**EXERCISE PROMPT:** Within the material below, transcribe exactly the lines from the one holding "Task: Open the About us page" through the one holding "Click the 22.8S", keeping both ends and skipping the rest.

**MATERIAL PROVIDED:**
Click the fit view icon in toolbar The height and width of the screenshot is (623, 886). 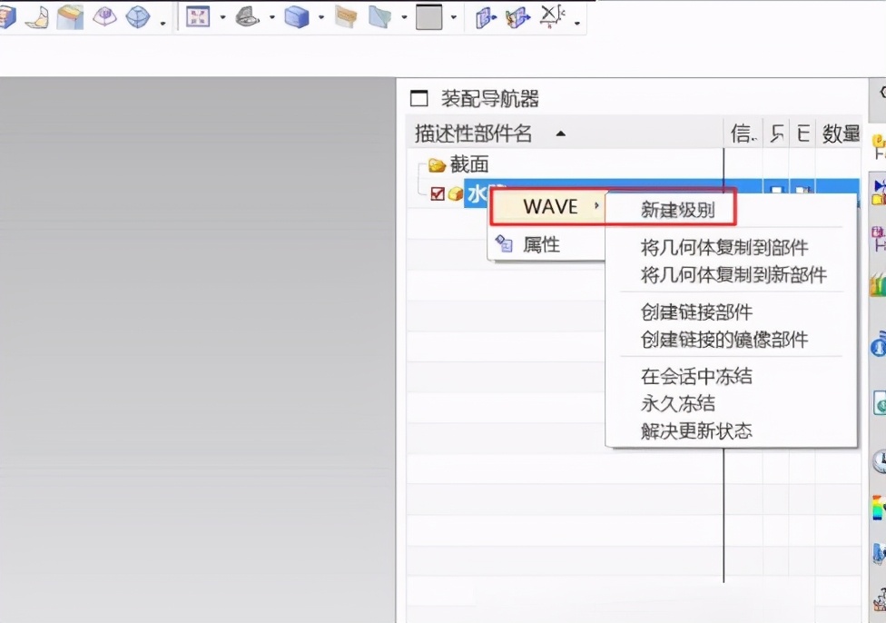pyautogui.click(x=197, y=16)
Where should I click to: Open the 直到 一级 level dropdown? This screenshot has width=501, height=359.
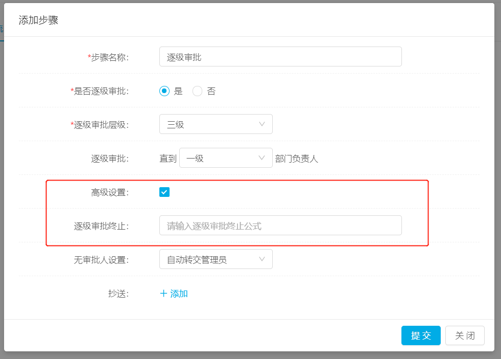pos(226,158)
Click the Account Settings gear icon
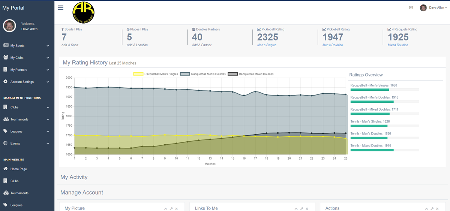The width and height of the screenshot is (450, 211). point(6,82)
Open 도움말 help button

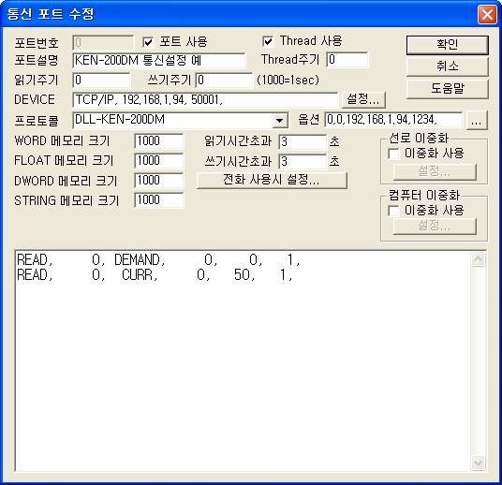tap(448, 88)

...

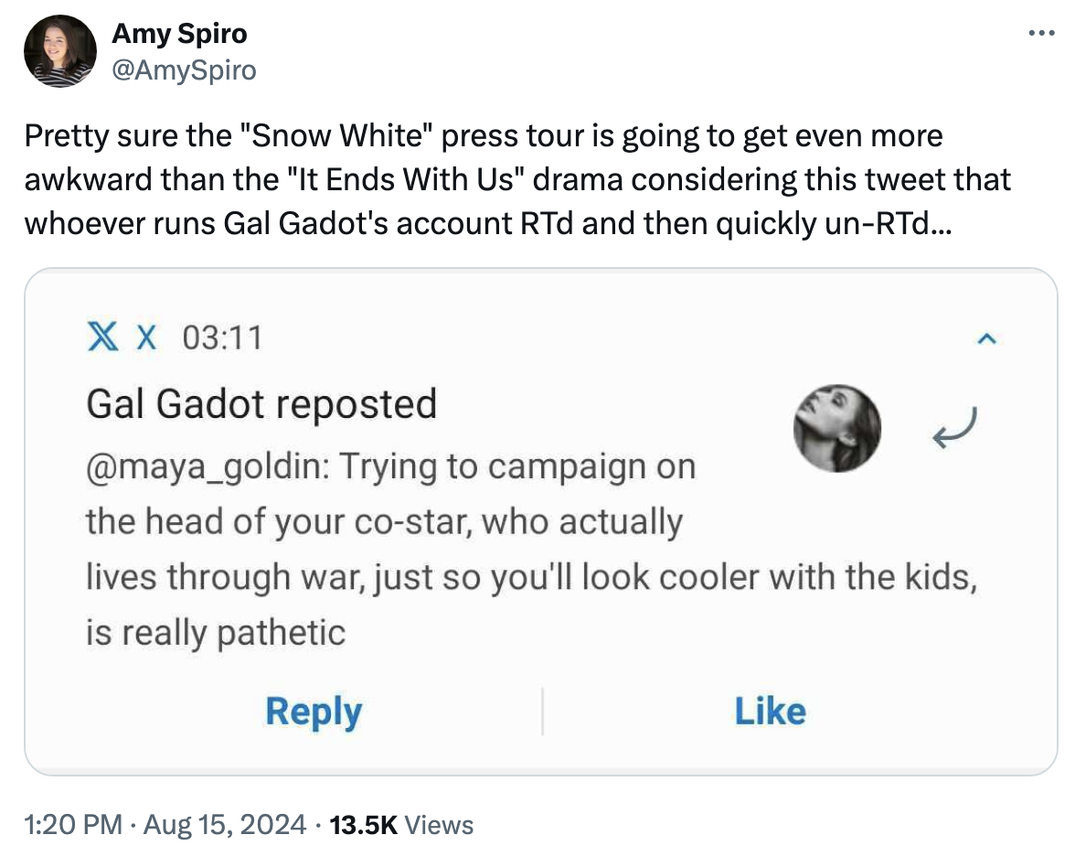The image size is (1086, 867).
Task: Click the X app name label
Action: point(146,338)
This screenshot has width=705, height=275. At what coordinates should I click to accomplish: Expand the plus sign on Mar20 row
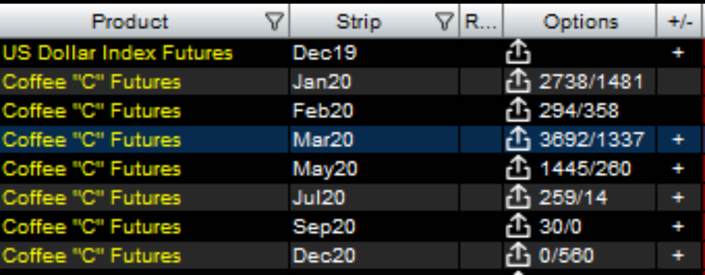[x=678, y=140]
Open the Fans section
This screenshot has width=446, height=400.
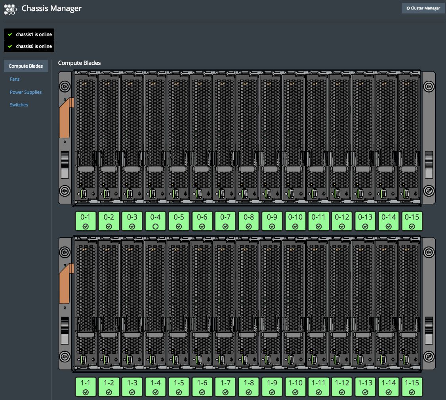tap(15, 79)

* * *

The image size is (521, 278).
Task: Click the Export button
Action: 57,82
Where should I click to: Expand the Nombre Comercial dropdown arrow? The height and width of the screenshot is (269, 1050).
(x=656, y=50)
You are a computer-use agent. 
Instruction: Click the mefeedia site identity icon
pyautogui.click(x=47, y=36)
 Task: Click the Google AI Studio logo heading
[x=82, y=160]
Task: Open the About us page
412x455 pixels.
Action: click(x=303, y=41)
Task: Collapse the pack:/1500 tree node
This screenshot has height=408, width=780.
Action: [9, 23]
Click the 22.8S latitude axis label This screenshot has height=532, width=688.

**WRITTEN RESPONSE:**
Task: Open the About us page
412x455 pixels.
Action: click(x=303, y=41)
Task: Collapse the pack:/1500 tree node
This screenshot has height=408, width=780.
Action: [9, 23]
Click the 22.8S latitude axis label This screenshot has height=532, width=688.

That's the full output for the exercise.